You have to plan in this business and — it’s time to be transparent here — we were planning for the worst on the morning of June 30.
Milwaukee Bucks star Giannis Antetokounmpo later admitted he’d gone to bed the previous night fearing his season was over. That certainly appeared to be a strong possibility after his left knee had bent backward in an awful manner during the third quarter of a loss to the Atlanta Hawks in Game 4 of the Eastern Conference finals.
Even TNT analyst Reggie Miller was having a hard time staying composed as he watched the situation unfold. “Someone’s down,” Miller said. “And it looks like it’s Giannis grabbing that right — or excuse me — that left knee. Oh, no. Oh, my goodness.”
Oh, no, indeed.
The Bucks went on to lose 110-88 and, even though the series was tied 2-2 and going back to Milwaukee, it was hard to keep your mind from drifting toward doom and gloom: Was this the latest gut-punching moment in what had been a decade of heartbreak for Wisconsin sports fans since the Green Bay Packers won a Super Bowl in February 2011?
Back to that morning and the moment of transparency. A staff email circulated, basically asking if it was time to get the ball rolling on a potential story that would document all the near misses since that glorious night in North Texas.
Those same Aaron Rodgers-led Packers, seemingly headed for a dynasty, haven’t even gotten back to the Super Bowl, losing four times in the NFC Championship Game.
The Brewers losing to the Los Angeles Dodgers at Miller Park in Game 7 of the 2018 National League Championship Series seven years after they also blew home-field advantage during a loss to the St. Louis Cardinals in an NLCS that went six games.
The University of Wisconsin men’s basketball team losing close games to Kentucky in the 2014 Final Four and to Duke in the title game the following season. Some near misses by the Badgers volleyball team, who knocked on the championship door but couldn’t bust through it.
And even these Bucks, who were a No. 1 seed each of the previous two years but couldn’t get over the hump, including wasting a 2-0 lead to the Toronto Raptors in the 2019 Eastern Conference finals.
And now, the superstar who had signed a five-year, $228.2 million supermax extension last December to remain in Milwaukee was clutching his knee as another golden opportunity for an elusive title sports fans in Wisconsin could wrap their arms around seemed to be slipping away.
Three weeks later, Antetokounmpo and the Bucks are champions — and what a glorious run it was.
I didn’t think it was possible to be more in awe of Giannis the freak athlete than I already was. Then came “The Block” to help close out Game 4, “The Alley-Oop Dunk Heard Around the World” to help seal Game 5 and the brilliance of his 50-point effort in Game 6.
Nor did I think it was possible to be more impressed with the off-the-court version of Antetokounmpo than I already was.
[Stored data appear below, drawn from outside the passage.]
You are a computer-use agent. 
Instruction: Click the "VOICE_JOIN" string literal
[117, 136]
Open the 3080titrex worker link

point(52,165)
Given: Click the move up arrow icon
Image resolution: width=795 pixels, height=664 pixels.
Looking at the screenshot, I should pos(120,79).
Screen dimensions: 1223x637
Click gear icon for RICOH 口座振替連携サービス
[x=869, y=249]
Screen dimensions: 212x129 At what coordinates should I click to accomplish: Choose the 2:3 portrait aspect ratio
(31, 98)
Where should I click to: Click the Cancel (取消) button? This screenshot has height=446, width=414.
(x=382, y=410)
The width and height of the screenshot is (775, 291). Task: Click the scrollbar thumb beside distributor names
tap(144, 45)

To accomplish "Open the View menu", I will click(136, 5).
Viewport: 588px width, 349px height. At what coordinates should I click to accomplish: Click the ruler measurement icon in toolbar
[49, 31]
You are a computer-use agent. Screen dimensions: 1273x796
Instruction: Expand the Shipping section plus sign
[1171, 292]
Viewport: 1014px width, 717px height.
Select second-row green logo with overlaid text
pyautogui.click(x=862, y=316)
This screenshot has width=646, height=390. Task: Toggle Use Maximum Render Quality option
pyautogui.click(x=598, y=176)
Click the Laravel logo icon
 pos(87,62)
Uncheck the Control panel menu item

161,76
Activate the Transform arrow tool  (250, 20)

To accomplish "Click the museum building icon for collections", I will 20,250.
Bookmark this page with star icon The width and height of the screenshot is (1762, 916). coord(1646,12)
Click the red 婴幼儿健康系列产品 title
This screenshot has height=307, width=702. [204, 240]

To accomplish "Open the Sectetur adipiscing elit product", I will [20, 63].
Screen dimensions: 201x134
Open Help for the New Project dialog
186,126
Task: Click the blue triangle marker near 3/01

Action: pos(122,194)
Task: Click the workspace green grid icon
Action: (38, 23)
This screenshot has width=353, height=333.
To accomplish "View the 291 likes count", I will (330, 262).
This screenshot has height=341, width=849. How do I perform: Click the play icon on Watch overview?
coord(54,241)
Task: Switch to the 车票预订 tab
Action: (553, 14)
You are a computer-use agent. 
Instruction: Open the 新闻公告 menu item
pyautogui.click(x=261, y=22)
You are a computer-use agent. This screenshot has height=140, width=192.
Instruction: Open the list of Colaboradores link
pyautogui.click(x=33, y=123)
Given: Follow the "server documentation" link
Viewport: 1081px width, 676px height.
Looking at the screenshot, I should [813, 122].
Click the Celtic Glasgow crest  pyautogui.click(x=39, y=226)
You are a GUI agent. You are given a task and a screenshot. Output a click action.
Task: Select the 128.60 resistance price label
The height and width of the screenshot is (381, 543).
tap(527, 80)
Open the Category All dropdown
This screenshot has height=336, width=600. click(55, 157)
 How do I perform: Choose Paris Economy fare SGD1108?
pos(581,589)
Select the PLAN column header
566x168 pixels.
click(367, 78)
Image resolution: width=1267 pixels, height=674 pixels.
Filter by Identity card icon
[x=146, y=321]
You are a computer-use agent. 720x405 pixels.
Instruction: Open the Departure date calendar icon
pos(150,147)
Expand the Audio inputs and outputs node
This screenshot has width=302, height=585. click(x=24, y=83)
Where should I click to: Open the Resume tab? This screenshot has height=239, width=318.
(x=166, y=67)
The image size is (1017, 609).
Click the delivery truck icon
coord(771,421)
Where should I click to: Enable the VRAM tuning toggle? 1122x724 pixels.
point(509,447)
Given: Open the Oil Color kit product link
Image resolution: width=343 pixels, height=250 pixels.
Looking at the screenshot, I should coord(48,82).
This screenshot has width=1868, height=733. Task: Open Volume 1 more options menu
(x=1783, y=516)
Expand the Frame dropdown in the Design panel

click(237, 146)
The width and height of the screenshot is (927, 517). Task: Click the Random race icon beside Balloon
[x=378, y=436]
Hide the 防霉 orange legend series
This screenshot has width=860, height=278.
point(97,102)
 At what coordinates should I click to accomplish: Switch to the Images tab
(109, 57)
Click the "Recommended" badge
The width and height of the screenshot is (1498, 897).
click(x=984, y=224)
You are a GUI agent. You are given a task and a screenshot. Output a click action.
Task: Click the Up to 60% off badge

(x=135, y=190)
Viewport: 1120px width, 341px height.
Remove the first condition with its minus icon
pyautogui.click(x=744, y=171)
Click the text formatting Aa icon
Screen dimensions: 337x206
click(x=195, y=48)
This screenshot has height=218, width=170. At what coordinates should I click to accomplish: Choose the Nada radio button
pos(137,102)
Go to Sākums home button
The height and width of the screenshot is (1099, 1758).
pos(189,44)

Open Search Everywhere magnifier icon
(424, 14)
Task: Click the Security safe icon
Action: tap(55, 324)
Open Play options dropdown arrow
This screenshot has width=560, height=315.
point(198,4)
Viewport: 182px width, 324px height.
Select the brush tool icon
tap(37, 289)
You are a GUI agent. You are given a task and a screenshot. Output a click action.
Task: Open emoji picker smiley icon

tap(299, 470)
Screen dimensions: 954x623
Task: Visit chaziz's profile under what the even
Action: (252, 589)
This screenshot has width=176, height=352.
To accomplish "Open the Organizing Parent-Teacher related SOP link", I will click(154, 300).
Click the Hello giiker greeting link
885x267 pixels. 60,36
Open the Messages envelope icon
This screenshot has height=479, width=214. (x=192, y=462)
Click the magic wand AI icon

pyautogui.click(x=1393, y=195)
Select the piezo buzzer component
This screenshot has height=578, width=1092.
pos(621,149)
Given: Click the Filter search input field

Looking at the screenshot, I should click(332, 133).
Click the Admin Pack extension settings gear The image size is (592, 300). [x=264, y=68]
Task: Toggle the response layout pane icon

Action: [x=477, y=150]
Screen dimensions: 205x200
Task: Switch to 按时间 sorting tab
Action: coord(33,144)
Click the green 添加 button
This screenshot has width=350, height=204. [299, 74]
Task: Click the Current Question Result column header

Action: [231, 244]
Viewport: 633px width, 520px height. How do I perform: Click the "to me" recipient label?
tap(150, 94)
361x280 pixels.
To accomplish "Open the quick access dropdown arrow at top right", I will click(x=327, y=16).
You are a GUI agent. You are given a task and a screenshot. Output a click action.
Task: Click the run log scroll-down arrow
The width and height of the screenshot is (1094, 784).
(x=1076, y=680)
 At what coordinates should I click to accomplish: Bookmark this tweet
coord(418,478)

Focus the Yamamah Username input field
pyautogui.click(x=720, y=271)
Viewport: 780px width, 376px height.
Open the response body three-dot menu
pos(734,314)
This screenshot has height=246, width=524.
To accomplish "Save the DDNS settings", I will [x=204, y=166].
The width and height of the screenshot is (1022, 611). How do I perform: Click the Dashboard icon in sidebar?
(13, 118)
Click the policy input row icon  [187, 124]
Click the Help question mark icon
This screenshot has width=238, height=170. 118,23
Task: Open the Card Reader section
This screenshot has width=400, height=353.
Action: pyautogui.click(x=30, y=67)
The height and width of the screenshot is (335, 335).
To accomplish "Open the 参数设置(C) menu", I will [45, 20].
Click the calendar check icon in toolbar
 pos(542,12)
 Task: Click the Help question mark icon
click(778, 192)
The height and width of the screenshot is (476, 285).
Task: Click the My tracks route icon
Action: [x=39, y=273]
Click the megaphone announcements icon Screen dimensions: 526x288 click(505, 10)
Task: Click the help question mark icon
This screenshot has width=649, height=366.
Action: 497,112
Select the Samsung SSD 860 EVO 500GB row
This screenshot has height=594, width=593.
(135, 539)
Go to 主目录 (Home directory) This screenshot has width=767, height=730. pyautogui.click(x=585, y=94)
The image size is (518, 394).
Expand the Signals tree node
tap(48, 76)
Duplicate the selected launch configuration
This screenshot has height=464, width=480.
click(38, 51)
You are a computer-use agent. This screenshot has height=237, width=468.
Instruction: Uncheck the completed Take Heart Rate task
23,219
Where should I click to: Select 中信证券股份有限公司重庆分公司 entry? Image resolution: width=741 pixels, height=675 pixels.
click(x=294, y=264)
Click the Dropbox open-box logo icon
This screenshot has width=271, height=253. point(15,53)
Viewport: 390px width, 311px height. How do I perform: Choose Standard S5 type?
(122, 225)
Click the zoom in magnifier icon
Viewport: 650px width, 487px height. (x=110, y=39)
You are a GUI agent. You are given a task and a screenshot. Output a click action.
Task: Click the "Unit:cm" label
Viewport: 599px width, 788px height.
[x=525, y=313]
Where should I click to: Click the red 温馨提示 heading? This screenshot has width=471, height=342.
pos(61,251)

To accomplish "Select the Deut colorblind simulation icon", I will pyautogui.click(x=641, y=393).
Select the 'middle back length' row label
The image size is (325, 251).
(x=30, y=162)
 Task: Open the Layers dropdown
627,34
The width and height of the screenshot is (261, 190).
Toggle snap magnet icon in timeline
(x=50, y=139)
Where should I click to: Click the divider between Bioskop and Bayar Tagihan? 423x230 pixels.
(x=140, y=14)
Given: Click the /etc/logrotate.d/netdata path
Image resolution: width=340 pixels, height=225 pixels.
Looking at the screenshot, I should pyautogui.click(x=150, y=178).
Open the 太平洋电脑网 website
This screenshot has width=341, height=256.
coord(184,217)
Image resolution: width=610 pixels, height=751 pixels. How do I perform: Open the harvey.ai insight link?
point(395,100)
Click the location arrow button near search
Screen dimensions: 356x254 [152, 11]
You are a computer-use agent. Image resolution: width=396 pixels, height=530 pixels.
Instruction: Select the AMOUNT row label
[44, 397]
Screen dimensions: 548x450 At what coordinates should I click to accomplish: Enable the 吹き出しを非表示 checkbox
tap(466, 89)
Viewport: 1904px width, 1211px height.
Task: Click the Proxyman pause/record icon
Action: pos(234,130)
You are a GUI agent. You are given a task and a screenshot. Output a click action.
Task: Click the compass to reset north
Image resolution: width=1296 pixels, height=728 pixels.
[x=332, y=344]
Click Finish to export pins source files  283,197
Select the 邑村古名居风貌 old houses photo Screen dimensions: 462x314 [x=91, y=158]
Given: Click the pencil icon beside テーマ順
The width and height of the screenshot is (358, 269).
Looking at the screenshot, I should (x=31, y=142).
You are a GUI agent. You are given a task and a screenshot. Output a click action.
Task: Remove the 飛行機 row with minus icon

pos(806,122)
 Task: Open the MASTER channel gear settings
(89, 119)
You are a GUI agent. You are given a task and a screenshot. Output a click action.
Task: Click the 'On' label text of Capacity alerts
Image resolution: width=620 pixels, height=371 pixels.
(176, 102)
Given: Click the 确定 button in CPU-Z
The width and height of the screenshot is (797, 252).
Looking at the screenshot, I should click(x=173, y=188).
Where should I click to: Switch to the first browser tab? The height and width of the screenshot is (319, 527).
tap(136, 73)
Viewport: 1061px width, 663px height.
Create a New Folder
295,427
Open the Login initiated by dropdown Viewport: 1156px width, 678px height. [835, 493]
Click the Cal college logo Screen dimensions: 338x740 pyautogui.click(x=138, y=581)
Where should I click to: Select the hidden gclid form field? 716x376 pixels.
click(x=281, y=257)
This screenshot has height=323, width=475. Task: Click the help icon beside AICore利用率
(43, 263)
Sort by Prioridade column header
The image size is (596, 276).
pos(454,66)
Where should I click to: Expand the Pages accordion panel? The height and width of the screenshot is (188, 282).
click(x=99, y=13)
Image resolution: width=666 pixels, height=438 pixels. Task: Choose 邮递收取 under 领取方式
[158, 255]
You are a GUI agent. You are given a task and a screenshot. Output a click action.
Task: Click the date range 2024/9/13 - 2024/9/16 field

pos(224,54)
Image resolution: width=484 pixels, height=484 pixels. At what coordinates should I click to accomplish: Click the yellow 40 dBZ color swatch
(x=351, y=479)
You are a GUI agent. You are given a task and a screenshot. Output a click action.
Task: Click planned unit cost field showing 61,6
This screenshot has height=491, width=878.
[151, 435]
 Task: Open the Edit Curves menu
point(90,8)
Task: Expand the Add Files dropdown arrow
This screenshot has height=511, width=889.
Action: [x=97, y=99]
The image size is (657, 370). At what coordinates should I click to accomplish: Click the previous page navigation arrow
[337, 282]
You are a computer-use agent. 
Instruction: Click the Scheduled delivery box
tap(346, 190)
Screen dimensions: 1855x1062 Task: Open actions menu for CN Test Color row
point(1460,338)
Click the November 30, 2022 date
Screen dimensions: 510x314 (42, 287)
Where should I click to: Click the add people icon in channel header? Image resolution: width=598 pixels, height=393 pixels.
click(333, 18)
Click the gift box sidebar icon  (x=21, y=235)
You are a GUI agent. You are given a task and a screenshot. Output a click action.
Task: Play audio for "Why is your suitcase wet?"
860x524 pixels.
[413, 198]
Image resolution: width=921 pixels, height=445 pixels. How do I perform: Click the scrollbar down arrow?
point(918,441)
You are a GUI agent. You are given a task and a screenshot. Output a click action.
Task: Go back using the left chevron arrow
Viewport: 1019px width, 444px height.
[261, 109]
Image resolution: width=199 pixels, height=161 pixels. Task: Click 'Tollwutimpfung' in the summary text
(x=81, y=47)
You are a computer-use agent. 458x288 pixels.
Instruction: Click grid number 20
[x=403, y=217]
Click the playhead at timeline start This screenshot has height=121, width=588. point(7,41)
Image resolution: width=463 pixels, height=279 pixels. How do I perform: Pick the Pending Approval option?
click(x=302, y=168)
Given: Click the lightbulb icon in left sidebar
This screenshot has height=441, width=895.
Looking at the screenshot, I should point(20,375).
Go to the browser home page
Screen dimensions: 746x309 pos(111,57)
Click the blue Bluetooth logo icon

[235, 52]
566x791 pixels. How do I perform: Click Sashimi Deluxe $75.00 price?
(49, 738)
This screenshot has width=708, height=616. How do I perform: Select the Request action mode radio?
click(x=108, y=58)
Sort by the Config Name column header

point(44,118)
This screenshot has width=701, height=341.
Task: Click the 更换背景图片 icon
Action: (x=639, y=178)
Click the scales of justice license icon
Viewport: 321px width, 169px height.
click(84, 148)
The dude is so likeable, his attitude so refreshing, and that endearing personality was on full display during coverage of the NBA Finals.
Antetokounmpo’s news conferences were must-see events, and my favorite moment came midway through the Finals when Sam Amick, a national reporter for The Athletic, asked him a great question about his lack of ego.
“I figured out a mindset to have that when you focus on the past, that’s your ego,” Antetokounmpo said. “I did this. We were able to beat this team 4-0. I did this in the past. I won that in the past. When I focus on the future, it’s my pride. Yeah, next game, Game 5, I do this and this and this. I’m going to dominate. That’s your pride talking. It doesn’t happen. You’re right here.
“I kind of try to focus on the moment, in the present. That’s humility. That’s being humble. That’s not setting no expectation. That’s going out there, enjoying the game, competing at a high level. I think I’ve had people throughout my life that helped me with that. But that is a skill that I’ve tried to, like, kind of — how do you say, perfect it.”
What a great answer — and great advice to follow, whether you’re a youngster trying to get better at a sport or an adult trying to get better at, well, life.
One final moment of transparency: When Antetokounmpo’s future was up in the air prior to him signing the supermax, part of me wondered whether he’d be making a huge mistake by staying in Milwaukee. He’d done his part to make the Bucks relevant and bring joy to the city and state, after all, so I wasn’t about to begrudge him if he chose to go chase a title elsewhere.
If that thought ever entered his mind, it didn’t remain there for long. After the final buzzer sounded Tuesday night and chaos ensued inside the Fiserv Forum, Antetokounmpo delivered some hugs before finding a chair on the baseline and shedding tears as he took in the scene.
Later, he explained why he couldn’t leave Milwaukee.
“There was a job that had to be finished,” Antetokounmpo said.
“Coming back, I was like, this is my city,” he added. “They trust me, they believed in me, they believed in us. Even when we lost, the city was still on our side. Obviously I wanted to get the job done. But that’s my stubborn side. It’s easy to go somewhere and win a championship with somebody else. I could go to a super team and just do my part and win a championship. But this is the hard way to do it ...
“And we did it. We (expletive) did it.”
That you did, Giannis, and thanks for bringing us along for the ride. After a decade of heartbreak, Wisconsin sports fans needed that joy more than you can imagine.